Passage
No matter what the world does, as Christians, we know that we must allow God’s Word and the creation order to define marriage for us. Marriage is one man and woman joining together in an exclusive, monogamous covenant before God and man, with the intention of producing children and jointly caring for any offspring that may result from their union.
In his recent article, “Biblical Worldview: Marriage,” my Freedom Center colleague Dr. Tim Yonts covered the basics of this angle of the marriage debate in defending Christian marriage. He explains,
“According to the Bible, marriage is a life-long, covenant union between a man and a woman (Gen. 2:24; Matt. 19:4-5), joined together by God (Matt. 19:6; Mal. 2:14), whose relationship is one of exclusive love and provision (1 Cor. 7:2-4; Heb. 13:4), and that supersedes all other human relationships in life.”
In this piece, I don’t intend to rehash that argument (Tim does it very well), but rather to build on it. I want to help you understand how a biblical worldview also shows that God designed marriage — and the family — to be the irreplaceable foundation of civil society.
Marriage makes families. And families are the most basic unit of society. Countries, kingdoms, and empires are ultimately built upon the family.
This is clear from Scripture (and I will go to the Bible to establish this as a biblical worldview issue), but it is also discernible from nature. Many great conservative thinkers of the past have acknowledged the importance of families and defended them against the great liberal onslaught of modernity.
The prolific 18th-century English conservative philosopher Edmund Burke (1729—1797) referred to the family as the “little platoon” of society and insisted that it demands our greatest affection and sense of obligation. In Reflections on the French Revolution, he says,
“To be attached to the subdivision, to love the little platoon we belong to in society, is the first principle (the germ as it were) of public affections. It is the first link in the series by which we proceed towards a love to our country, and to mankind.”

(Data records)
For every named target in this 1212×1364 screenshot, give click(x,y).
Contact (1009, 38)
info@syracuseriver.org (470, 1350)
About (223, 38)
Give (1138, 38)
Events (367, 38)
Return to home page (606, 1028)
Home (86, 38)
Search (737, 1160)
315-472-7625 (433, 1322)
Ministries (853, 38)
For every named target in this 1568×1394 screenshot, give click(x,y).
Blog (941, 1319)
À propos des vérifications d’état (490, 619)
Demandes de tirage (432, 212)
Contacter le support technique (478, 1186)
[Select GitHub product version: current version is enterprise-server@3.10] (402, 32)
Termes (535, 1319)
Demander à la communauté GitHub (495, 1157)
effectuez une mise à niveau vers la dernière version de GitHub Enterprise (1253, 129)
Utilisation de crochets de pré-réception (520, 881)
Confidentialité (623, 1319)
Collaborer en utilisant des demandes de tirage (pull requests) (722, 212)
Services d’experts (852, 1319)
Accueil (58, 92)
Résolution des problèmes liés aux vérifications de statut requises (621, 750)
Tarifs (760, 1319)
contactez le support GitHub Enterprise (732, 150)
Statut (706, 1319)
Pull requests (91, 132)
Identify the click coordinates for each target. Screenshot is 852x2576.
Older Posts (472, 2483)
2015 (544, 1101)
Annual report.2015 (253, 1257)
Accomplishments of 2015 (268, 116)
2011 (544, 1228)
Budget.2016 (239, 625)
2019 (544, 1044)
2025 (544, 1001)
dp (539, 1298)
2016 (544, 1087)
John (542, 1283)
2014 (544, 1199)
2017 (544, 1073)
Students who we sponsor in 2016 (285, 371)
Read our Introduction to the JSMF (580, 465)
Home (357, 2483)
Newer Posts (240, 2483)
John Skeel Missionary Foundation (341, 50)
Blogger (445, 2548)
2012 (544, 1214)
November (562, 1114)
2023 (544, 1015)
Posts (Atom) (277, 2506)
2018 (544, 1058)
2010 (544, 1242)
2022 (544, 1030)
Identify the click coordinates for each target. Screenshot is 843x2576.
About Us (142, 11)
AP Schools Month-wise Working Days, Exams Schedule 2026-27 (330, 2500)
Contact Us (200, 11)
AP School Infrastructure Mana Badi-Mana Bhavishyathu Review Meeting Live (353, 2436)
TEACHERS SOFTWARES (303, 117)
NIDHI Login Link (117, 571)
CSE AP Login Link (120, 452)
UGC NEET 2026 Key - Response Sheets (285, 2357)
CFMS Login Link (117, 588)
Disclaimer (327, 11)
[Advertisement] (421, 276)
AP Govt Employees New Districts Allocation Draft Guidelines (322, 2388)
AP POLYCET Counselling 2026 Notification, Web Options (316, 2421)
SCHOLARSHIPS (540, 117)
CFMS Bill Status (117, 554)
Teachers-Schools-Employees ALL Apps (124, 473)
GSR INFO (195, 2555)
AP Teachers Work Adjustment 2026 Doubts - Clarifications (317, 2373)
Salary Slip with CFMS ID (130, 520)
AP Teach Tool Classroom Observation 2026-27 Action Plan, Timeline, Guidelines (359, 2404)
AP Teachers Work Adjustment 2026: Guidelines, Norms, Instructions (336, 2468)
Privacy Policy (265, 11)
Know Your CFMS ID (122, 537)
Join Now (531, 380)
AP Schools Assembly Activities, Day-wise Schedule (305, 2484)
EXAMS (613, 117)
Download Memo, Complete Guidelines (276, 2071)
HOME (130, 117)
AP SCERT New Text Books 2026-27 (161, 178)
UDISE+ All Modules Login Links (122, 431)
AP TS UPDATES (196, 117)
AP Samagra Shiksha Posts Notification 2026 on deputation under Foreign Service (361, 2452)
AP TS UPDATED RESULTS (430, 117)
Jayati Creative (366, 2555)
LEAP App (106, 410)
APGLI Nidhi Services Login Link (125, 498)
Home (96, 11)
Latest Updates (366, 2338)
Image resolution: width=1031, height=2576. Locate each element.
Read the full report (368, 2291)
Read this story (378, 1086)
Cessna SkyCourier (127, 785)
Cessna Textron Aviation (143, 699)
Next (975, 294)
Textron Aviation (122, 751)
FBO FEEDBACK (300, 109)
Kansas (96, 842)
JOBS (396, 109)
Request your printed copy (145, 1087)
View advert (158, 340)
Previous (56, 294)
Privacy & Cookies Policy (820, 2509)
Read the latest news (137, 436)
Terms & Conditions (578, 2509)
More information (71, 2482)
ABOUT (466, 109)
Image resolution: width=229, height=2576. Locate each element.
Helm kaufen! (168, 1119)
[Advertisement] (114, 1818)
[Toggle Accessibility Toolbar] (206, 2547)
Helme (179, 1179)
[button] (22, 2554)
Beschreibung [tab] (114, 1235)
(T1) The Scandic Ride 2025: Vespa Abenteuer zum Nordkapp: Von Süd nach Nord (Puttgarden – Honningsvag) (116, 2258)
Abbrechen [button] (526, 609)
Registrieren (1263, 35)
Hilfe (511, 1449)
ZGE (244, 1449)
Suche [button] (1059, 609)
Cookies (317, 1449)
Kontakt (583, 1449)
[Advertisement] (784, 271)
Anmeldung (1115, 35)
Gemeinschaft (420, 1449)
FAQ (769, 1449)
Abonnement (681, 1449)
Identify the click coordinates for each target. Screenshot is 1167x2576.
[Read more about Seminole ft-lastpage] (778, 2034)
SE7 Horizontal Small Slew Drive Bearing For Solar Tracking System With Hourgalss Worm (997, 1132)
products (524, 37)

Exercise instructions
- a) Based on the passage on marriage, decide whether each statement is true: (i) Edmund Burke lived from 1729 to 1797. (ii) The author plans to repeat Dr. Tim Yonts's argument in full. (iii) Families are called the most basic unit of society. Answer yes or no for each, and quote the words from the passage that settle it.
- b) List every Bible reference in parentheses in the definition of marriage quoted in the passage on marriage.
- c) Continue the passage on marriage, picking up after the quotation from Burke.

Replies
- a)
(i) Yes: "Edmund Burke (1729—1797)"
(ii) No: "I don’t intend to rehash that argument"
(iii) Yes: "families are the most basic unit of society"

- b) Gen. 2:24; Matt. 19:4-5; Matt. 19:6; Mal. 2:14; 1 Cor. 7:2-4; Heb. 13:4

- c)
Reflecting on this, the more recent conservative thinker Russell Kirk (1918—1984) elaborated on Burke’s phrase and point by writing that the family
“is held together by the strongest of human bonds—by love, and by the demands of self-preservation…Its essential function is the rearing of children. Those societies of the past and the present which we call good societies have been strongly marked by powerful family ties. These have been societies possessed of a high degree of both order and freedom. Societies in which the family has been enfeebled have been disorderly and servile societies—lacking love, lacking security.”
Pay attention to that last sentence: Kirk argues that societies in which the family has been “enfeebled” (an older term that simply means “weakened”) soon become disorderly.
Now, the family is, of course, more than married couples, but it is not, in fundamental form, less than that. The family starts with two people — one and one woman joined together in the bond that we call marriage.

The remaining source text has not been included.